Human brains are pretty amazing. Even though a typical brain accounts for only 2% of a person’s mass, it uses 20% of that person’s energy. Brains use this energy to form and recall memories, make complex decisions, take in loads of sensory information and maintain a coherent personality. Even when you’re sleeping, your brain is hard at work.
After a close call on my cycle into work last week, I started to wonder how protected my brain really was, even with a helmet.
Modern helmets are pretty good at preventing skull damage such as fractures, cuts and scrapes. But a hit to the head can cause your brain to move inside your skull, as the brain has a jelly-like consistency and is surrounded by cerebrospinal fluid. If the movement is dramatic enough to make your brain hit the inside of your skull, it can cause serious damage, including concussion.
========================================================================
Work to complete:
A) Answer these questions using the passage on the brain:
(i) What share of a person's energy does a typical brain use?
(ii) Which kinds of skull damage are modern helmets good at preventing?
(iii) What fluid surrounds the brain?
B) Reproduce the passage on the brain word for word, starting at "Modern helmets are" and ending at "damage, including concussion.".
C) Carry on the passage on the brain from its last sentence.

Information supplied:
========================================================================
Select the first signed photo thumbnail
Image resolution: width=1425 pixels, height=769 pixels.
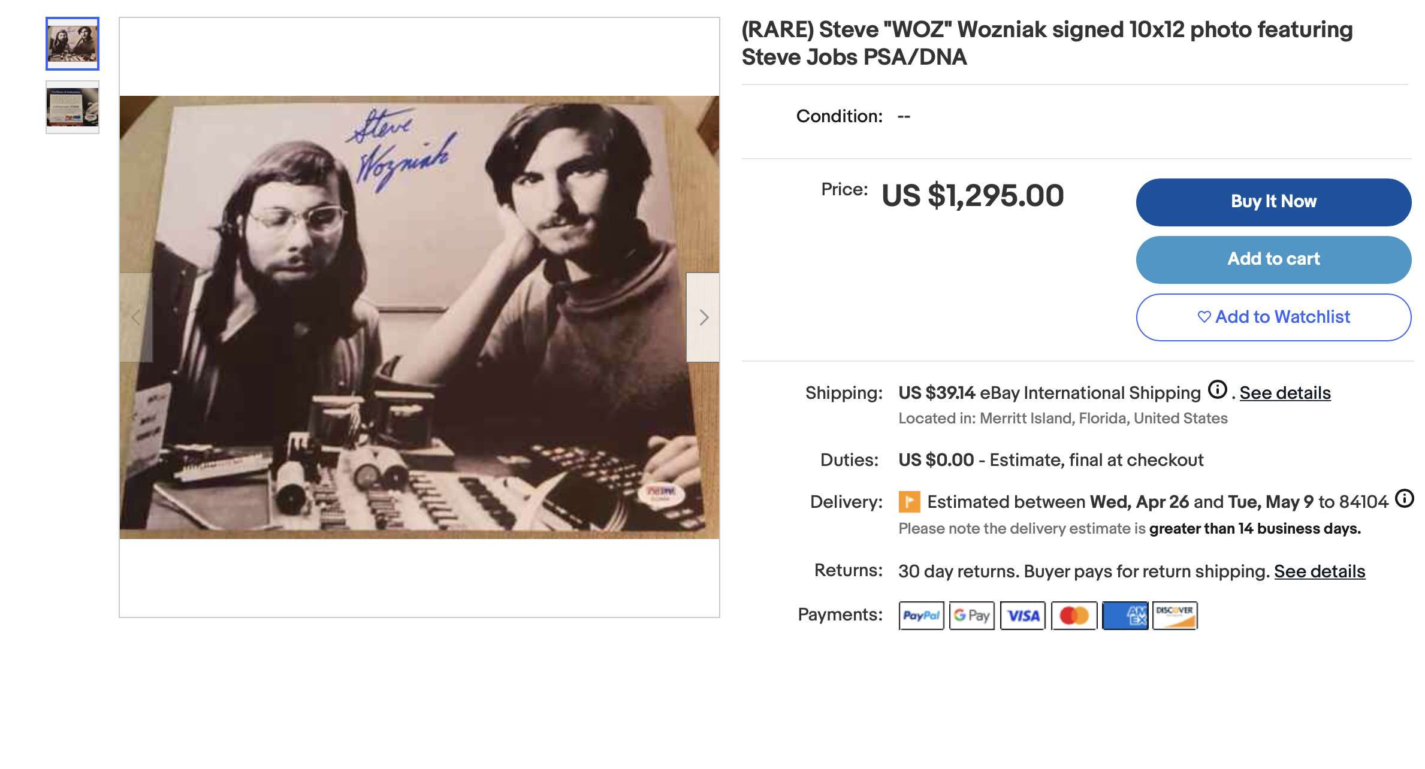(x=73, y=44)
========================================================================
Exercise answers:
A)
(i) 20%
(ii) Fractures, cuts and scrapes
(iii) Cerebrospinal fluid

B)
Modern helmets are pretty good at preventing skull damage such as fractures, cuts and scrapes. But a hit to the head can cause your brain to move inside your skull, as the brain has a jelly-like consistency and is surrounded by cerebrospinal fluid. If the movement is dramatic enough to make your brain hit the inside of your skull, it can cause serious damage, including concussion.

C)
It’s long been known that repeated blows to the head are bad for you, but only recently has a link been acknowledged between contact sports such as American football and a degenerative brain disease called chronic traumatic encephalopathy (CTE). The disease causes all sorts of symptoms, from dizziness and loss of attention, to forgetfulness, poor judgement and mood swings. The disease was common in boxing, hence the old name: dementia pugilistica, or punch-drunk syndrome.
The disease has gained attention recently because of a 2015 film starring Will Smith that dramatises the discovery of the link between CTE and American football by Dr Bennet Omalu. There’s also been a multi-million-dollar lawsuit in the USA between players affected by the disease and the US National Football League. But head knocks are nothing new, and some researchers think there’s a compelling case to be made that Henry VIII might have developed CTE after falling from his horse.
So how can brain movement be reduced?
It’s a tricky proposition because it happens inside the skull, but American researchers at Q30 Innovations think they might have found a solution.
Inspired by the way woodpeckers and bighorn sheep survive repeated blows to the head, they have designed a collar that slightly increases the amount of blood in the head. This extra blood acts as a cushion for the brain, and you can see this collar on display in the Science Museum.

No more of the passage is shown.